Deuxième bévue ici. « Les banques centrales ne prêtent pas autant d’argent aux banques commerciales qu’elles le veulent », explique Gérard Cornilleau. « Elles contrôlent rigoureusement la création monétaire via des taux d’intérêt directeurs, afin de limiter l’inflation ». Confirmation là encore de Gunther Cappelle-Blanquart. « Cette vision du contrôle de la monnaie est datée. Aujourd’hui ce sont les taux directeurs qui contrôlent l’émission de monnaie par les banques privées et non les réserves fractionnaires. » Pour limiter la création de monnaie, les banques centrales peuvent augmenter leurs taux directeurs, c’est-à-dire les taux de leurs prêts aux banques commerciales. Celles-ci seront alors contraintes d’augmenter leurs taux d’intérêts, si bien que moins de gens souhaiteront avoir recours au crédit, et la quantité d’argent créé par les banques cessera de croître voire diminuera.

4) Qui gagne quand les États s’endettent ? (de 5’30 à 8’50)

La vidéo rappelle que la majorité de la monnaie (l’eau de la baignoire), provient du crédit émis par les banques privées. L’auteur en profite pour dénoncer le coût de cette eau, c’est-à-dire les intérêts payés par les États et encaissés principalement par les banques. Selon ses calculs, la somme des intérêts payés par la France équivaut au montant total de la dette actuelle, environ 1 400 milliards d’euros. « Je peux vous le dire, cela représente un sacré pactole pour les banques », dénonce la vidéo.

« Là, je trouve que le raisonnement est carrément fallacieux » rétorque Gunther Cappelle Blanquart. « Lorsque l’on additionne des intérêts sur une longue période, même avec un taux faible, on arrive forcément à des sommes énormes.

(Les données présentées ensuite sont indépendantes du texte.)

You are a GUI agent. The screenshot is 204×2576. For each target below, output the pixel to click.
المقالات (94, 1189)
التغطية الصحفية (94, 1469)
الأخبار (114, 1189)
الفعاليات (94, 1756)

Or un État s’endette en permanence et sur le long terme. Remettre en cause cela c’est remettre en cause l’idée même d’intérêts sur la dette. »

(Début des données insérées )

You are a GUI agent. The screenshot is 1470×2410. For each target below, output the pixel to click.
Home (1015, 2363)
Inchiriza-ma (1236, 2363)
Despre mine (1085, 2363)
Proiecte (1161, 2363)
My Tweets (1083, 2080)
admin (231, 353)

Par ailleurs, les taux d’intérêt ne terminent pas entièrement dans la poche des banques. « L’auteur insinue aussi que ces prêts enrichissent uniquement les banques, et il oppose les intérêts des ménages, des Etats et entreprises d’un côté et ceux des banques de l’autre. Or, c’est plus compliqué : les États n’empruntent pas aux banques mais via les banques. Car les banques empruntent elles-mêmes pour pouvoir prêter, essentiellement auprès des ménages qui placent notamment leur argent dans des Sicav par exemple. Les banques ne sont que des intermédiaires ; elles profitent de l’écart entre le taux auquel elles se financent et celui auquel elles prêtent. Les vrais gagnants de l’endettement massif des États sont en réalité les épargnants. »

5) Quelles conclusions en tirer ? (de 8’50 à 10’35)

L’auteur conclut que les plans d’austérité à répétition ou les privatisation pour réduire la dette ne sont pas les bonnes solutions, et dénonce le poids des banques. Les questions qu’il soulève, comme le recours à l’inflation pour réduire le poids des dettes ou l’indépendance des banques centrales, ne manquent bien sûr pas d’intérêt. Mais il a recours à des approximations en voulant réunir ces critiques pour viser un seul coupable : les banques.

Malheureusement, c’est peut-être la clé de son succès. « Cette vidéo fonctionne parce qu’elle avance qu’il existe une solution simple pour sortir de la crise, en l’occurrence piocher dans le trésor des banquiers. C’est forcément porteur en période de crise aussi confuse », note Gérard Cornilleau. « Le système de création monétaire par le crédit est passionnant. En tant qu’enseignant, je constate que cela fascine toujours les étudiants de deuxième année qui découvrent un mécanisme pas du tout intuitif », avance de son côte Gunther Cappelle-Blancard.